Results from three clinical trials involving the inves­ti­ga­tional drug filanesib were presented at the American Society of Hematology (ASH) annual meeting earlier this month.

The trials evaluated the efficacy of filanesib (ARRY-520) alone and in com­bi­na­tion with other agents as potential treat­ments for re­lapsed and refractory multiple myeloma patients.

Overall, the trial results presented at ASH con­firm existing impressions of filanesib as a promising potential myeloma ther­apy.

Results of a Phase 2 trial of filanesib with or without low-dose dex­a­meth­a­sone (Decadron) show that 16 per­cent of patients who had received a median of six prior ther­a­pies responded to single-agent filanesib.

The trial results also indicate that the amount of a specific protein, known as alpha 1-acid glycoprotein (AAG), in a patient's blood may be a useful predictor of whether or not the patient will benefit from treat­ment with filanesib.

Studies of filanesib in com­bi­na­tion with the proteasome inhibitors Velcade (bor­tez­o­mib) and Kyprolis (car­filz­o­mib) were also presented.
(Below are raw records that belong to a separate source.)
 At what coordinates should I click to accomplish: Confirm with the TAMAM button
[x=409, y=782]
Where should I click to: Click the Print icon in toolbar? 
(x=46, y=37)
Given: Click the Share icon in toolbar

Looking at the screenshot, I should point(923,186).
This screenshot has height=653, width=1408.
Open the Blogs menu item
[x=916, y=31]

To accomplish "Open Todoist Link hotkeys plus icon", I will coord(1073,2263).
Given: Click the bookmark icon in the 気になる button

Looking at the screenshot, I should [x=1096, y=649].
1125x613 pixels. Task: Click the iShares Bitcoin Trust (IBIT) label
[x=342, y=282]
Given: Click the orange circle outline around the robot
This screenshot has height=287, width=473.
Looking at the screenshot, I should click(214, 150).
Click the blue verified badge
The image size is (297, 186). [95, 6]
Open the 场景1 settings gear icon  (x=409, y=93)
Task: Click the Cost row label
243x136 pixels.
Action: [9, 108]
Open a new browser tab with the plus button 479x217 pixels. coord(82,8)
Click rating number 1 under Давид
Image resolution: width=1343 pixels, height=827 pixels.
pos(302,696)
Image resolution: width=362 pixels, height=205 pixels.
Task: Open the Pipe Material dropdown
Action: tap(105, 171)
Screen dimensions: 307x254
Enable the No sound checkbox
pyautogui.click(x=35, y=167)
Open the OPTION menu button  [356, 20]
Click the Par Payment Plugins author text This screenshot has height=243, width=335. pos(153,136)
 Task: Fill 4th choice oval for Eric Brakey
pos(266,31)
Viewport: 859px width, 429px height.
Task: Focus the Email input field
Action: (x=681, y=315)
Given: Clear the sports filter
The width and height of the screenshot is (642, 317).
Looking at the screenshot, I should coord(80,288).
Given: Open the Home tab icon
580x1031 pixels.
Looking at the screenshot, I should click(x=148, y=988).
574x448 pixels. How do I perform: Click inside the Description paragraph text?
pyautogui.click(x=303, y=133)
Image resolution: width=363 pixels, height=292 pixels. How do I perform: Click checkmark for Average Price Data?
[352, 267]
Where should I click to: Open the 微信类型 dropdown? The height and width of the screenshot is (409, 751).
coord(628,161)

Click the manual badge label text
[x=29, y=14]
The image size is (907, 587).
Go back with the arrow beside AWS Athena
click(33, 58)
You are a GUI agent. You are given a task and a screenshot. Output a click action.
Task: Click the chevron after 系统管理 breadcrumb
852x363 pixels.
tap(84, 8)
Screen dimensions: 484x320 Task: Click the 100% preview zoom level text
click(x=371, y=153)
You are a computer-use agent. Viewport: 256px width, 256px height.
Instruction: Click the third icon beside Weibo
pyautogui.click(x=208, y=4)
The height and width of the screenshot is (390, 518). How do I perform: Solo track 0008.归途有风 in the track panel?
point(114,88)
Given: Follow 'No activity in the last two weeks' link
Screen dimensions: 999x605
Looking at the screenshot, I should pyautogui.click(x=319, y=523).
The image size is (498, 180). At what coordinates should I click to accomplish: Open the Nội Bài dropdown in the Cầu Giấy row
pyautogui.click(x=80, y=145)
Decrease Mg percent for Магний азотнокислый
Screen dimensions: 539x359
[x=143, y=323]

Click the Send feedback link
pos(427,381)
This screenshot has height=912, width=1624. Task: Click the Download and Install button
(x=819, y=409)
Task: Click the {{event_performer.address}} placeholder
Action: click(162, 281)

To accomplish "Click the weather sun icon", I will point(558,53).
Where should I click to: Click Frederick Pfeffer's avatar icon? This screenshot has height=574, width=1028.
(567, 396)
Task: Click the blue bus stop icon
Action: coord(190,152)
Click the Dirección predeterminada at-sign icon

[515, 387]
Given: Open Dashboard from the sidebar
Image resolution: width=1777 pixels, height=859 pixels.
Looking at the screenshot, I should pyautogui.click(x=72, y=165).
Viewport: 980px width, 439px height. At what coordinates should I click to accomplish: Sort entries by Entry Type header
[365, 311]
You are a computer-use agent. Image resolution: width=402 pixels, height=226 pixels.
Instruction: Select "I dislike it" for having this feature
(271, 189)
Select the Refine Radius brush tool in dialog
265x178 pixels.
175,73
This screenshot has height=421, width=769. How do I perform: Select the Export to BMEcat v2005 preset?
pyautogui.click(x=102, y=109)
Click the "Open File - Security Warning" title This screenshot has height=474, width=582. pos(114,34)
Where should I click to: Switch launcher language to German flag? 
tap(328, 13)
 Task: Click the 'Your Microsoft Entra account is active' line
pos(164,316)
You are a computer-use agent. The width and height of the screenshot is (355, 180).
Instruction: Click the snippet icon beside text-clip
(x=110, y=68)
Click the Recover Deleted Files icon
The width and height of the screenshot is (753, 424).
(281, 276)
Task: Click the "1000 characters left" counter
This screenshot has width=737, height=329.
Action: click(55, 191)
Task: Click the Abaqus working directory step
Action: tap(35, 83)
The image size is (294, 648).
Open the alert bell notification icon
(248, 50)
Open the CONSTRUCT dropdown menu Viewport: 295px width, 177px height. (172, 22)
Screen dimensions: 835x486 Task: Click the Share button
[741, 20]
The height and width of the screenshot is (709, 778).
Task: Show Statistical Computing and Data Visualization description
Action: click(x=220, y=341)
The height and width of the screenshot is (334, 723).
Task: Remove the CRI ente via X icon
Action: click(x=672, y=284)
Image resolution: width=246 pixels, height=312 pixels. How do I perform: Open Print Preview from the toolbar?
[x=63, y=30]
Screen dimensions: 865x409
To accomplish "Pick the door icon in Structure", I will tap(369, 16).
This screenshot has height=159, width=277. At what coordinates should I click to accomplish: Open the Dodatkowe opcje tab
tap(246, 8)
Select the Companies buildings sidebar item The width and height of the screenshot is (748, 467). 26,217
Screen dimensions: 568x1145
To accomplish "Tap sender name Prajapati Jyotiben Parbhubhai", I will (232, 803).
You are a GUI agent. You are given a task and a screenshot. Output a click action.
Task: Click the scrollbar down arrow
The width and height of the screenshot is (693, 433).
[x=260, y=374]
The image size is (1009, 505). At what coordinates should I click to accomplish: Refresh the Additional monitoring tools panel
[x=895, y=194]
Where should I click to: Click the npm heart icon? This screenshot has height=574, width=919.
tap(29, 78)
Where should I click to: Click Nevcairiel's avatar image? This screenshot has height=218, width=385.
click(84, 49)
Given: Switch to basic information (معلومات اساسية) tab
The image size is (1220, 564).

The results from both of these studies show that filanesib in com­bi­na­tion with either proteasome inhibitor led to response rates of 30 per­cent to 40 per­cent in heavily pretreated patients who were Velcade-refractory.

A preclinical trial investigating filanesib in com­bi­na­tion with Pomalyst (poma­lido­mide, Imnovid) (abstract; full poster [PDF]) also was presented at ASH. The study showed that filanesib plus Pomalyst had higher anti-tumor activity than either drug alone.  This finding may lead to clinical trials testing filanesib in com­bi­na­tion with either Pomalyst or Revlimid (lena­lido­mide), which is in the same broad class of drugs as Pomalyst.

A High-Level View Of The Filanesib ASH Results

The trial results presented at ASH suggest that filanesib is highly active against multiple myeloma as a single agent.  The over­all response rates for the drug when used alone, or in com­bi­na­tion with dex­a­meth­a­sone, may seem low at first glance (15 to 20 per­cent).  However, patients in the relevant trial were very heavily pretreated, with a median of six to eight prior ther­a­pies.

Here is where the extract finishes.